* [Problem requirements] Extract the data exactly, missing nothing.
Records START
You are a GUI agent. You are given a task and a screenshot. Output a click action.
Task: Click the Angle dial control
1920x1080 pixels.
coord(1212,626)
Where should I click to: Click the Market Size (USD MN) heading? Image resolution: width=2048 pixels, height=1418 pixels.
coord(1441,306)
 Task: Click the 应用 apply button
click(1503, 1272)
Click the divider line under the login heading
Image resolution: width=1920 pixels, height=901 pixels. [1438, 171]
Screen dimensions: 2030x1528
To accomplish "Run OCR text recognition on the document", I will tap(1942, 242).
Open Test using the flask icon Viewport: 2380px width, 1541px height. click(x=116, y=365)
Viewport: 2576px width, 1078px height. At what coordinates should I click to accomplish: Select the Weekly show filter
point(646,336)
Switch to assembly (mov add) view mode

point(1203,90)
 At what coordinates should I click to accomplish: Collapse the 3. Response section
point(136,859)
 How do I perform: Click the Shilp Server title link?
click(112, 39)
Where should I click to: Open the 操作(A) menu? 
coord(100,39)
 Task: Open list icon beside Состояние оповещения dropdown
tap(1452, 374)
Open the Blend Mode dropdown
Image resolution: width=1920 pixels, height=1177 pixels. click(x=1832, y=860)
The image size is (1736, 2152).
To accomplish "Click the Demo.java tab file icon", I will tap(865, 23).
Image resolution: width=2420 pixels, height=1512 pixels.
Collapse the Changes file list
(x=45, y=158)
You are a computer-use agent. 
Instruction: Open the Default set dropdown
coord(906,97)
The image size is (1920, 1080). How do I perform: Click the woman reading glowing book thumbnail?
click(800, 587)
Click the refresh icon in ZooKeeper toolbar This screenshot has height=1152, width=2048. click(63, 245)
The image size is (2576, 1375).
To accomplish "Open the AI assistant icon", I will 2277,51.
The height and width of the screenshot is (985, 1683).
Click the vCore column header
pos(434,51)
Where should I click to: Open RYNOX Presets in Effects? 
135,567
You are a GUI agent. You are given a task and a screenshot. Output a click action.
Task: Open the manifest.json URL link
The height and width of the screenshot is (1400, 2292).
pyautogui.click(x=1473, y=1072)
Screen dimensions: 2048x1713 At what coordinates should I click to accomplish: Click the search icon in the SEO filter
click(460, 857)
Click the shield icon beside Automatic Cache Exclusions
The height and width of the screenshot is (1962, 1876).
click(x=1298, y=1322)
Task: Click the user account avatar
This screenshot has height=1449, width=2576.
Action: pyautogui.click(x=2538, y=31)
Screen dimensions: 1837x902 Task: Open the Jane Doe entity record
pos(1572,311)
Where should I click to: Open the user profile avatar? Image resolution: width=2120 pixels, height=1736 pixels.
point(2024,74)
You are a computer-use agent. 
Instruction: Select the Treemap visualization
Records END
* [Worked solution]
You are a GUI agent. You are given a task and a screenshot. Output a click action.
Task: Click the Angle dial control
1920x1080 pixels.
coord(1212,626)
Where should I click to: Click the Market Size (USD MN) heading? Image resolution: width=2048 pixels, height=1418 pixels.
coord(1441,306)
 Task: Click the 应用 apply button
click(1503, 1272)
Click the divider line under the login heading
Image resolution: width=1920 pixels, height=901 pixels. [1438, 171]
Screen dimensions: 2030x1528
To accomplish "Run OCR text recognition on the document", I will tap(1942, 242).
Open Test using the flask icon Viewport: 2380px width, 1541px height. click(x=116, y=365)
Viewport: 2576px width, 1078px height. At what coordinates should I click to accomplish: Select the Weekly show filter
point(646,336)
Switch to assembly (mov add) view mode

point(1203,90)
 At what coordinates should I click to accomplish: Collapse the 3. Response section
point(136,859)
 How do I perform: Click the Shilp Server title link?
click(112, 39)
Where should I click to: Open the 操作(A) menu? 
coord(100,39)
 Task: Open list icon beside Состояние оповещения dropdown
tap(1452, 374)
Open the Blend Mode dropdown
Image resolution: width=1920 pixels, height=1177 pixels. click(x=1832, y=860)
The image size is (1736, 2152).
To accomplish "Click the Demo.java tab file icon", I will tap(865, 23).
Image resolution: width=2420 pixels, height=1512 pixels.
Collapse the Changes file list
(x=45, y=158)
You are a computer-use agent. 
Instruction: Open the Default set dropdown
coord(906,97)
The image size is (1920, 1080). How do I perform: Click the woman reading glowing book thumbnail?
click(800, 587)
Click the refresh icon in ZooKeeper toolbar This screenshot has height=1152, width=2048. click(63, 245)
The image size is (2576, 1375).
To accomplish "Open the AI assistant icon", I will 2277,51.
The height and width of the screenshot is (985, 1683).
Click the vCore column header
pos(434,51)
Where should I click to: Open RYNOX Presets in Effects? 
135,567
You are a GUI agent. You are given a task and a screenshot. Output a click action.
Task: Open the manifest.json URL link
The height and width of the screenshot is (1400, 2292).
pyautogui.click(x=1473, y=1072)
Screen dimensions: 2048x1713 At what coordinates should I click to accomplish: Click the search icon in the SEO filter
click(460, 857)
Click the shield icon beside Automatic Cache Exclusions
The height and width of the screenshot is (1962, 1876).
click(x=1298, y=1322)
Task: Click the user account avatar
This screenshot has height=1449, width=2576.
Action: pyautogui.click(x=2538, y=31)
Screen dimensions: 1837x902 Task: Open the Jane Doe entity record
pos(1572,311)
Where should I click to: Open the user profile avatar? Image resolution: width=2120 pixels, height=1736 pixels.
point(2024,74)
You are a computer-use agent. 
Instruction: Select the Treemap visualization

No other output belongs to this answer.